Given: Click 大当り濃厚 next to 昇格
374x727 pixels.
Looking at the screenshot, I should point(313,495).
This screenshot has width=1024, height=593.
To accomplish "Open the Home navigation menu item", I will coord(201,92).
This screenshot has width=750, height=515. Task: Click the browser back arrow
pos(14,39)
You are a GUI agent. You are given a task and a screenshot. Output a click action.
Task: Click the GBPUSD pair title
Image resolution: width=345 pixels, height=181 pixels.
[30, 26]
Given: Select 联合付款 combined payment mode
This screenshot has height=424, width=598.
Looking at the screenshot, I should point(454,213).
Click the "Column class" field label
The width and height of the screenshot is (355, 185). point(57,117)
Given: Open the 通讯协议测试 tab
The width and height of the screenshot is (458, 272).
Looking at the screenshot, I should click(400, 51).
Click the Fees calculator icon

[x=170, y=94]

_ _ _ _ _ _ _

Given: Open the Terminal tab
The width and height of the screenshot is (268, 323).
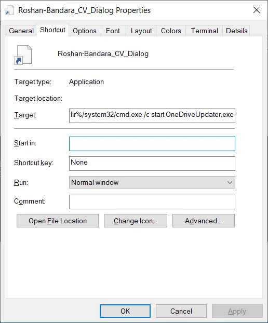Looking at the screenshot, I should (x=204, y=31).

_ _ _ _ _ _ _

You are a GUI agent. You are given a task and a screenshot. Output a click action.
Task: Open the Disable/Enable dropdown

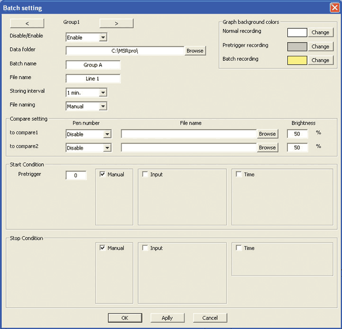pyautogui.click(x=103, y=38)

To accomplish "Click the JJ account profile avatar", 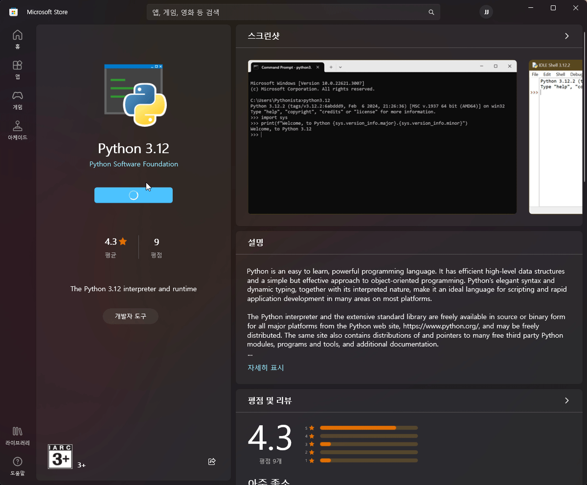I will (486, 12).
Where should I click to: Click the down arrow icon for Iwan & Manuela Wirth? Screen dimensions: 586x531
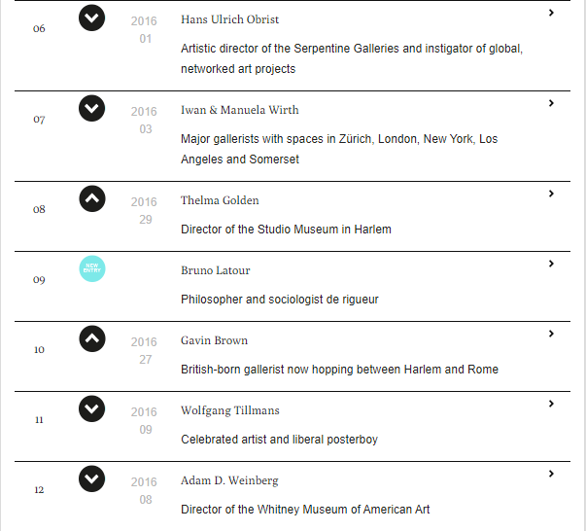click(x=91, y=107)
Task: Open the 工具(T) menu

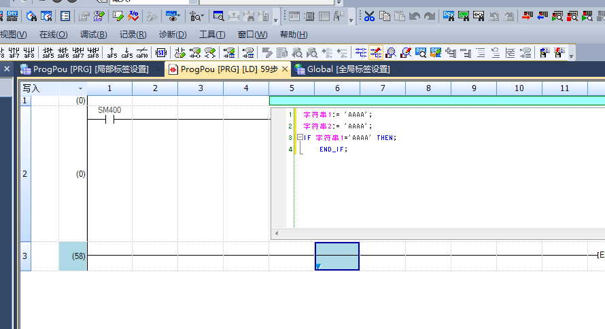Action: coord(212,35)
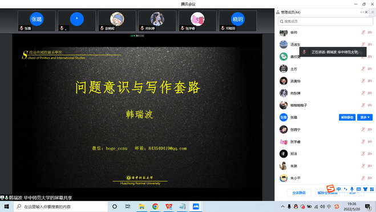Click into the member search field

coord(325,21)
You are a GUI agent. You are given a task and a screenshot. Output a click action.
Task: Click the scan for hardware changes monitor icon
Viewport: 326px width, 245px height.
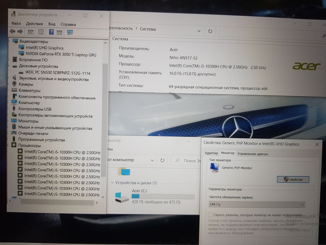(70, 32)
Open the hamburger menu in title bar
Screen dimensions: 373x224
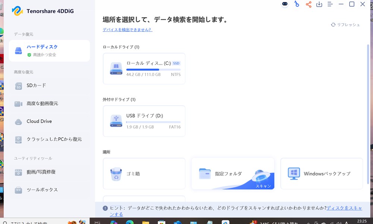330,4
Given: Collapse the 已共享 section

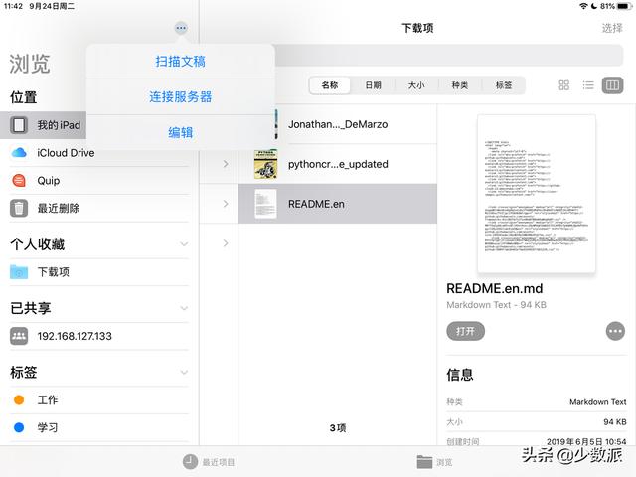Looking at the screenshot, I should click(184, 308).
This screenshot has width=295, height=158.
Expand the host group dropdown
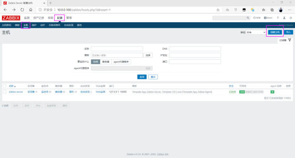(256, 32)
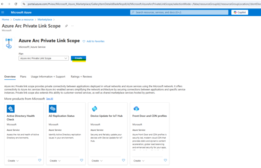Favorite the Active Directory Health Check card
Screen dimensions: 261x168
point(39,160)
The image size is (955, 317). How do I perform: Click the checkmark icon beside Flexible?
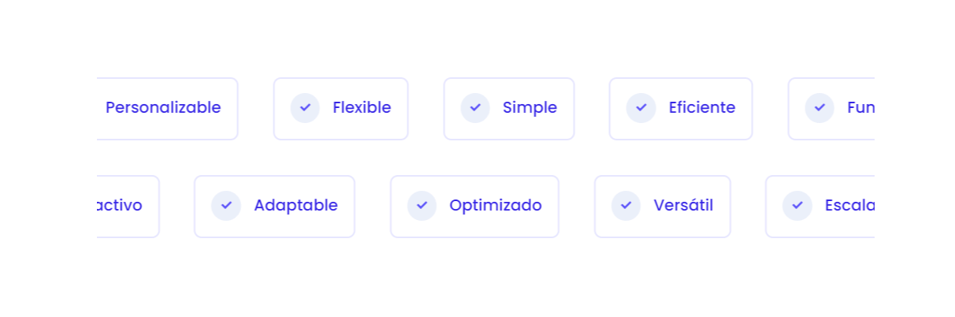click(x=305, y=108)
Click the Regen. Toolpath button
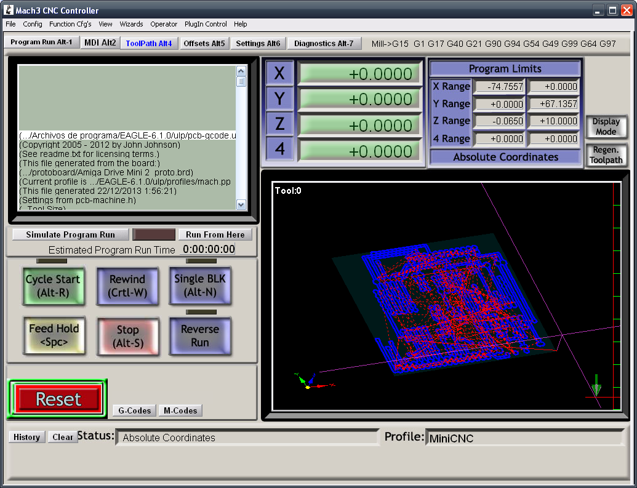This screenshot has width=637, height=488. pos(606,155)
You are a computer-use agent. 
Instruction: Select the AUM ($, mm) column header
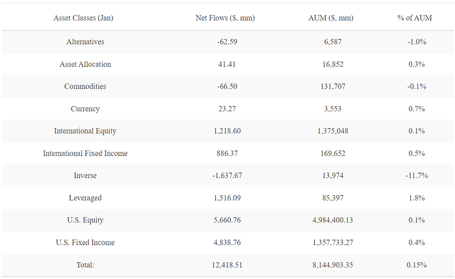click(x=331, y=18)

_ _ _ _ _ _ _

Work order
What lines in the entries contain "title"? Report each one by copying it.

Response area
Task: Click the GBPUSD pair title
Open the hamburger menu in title bar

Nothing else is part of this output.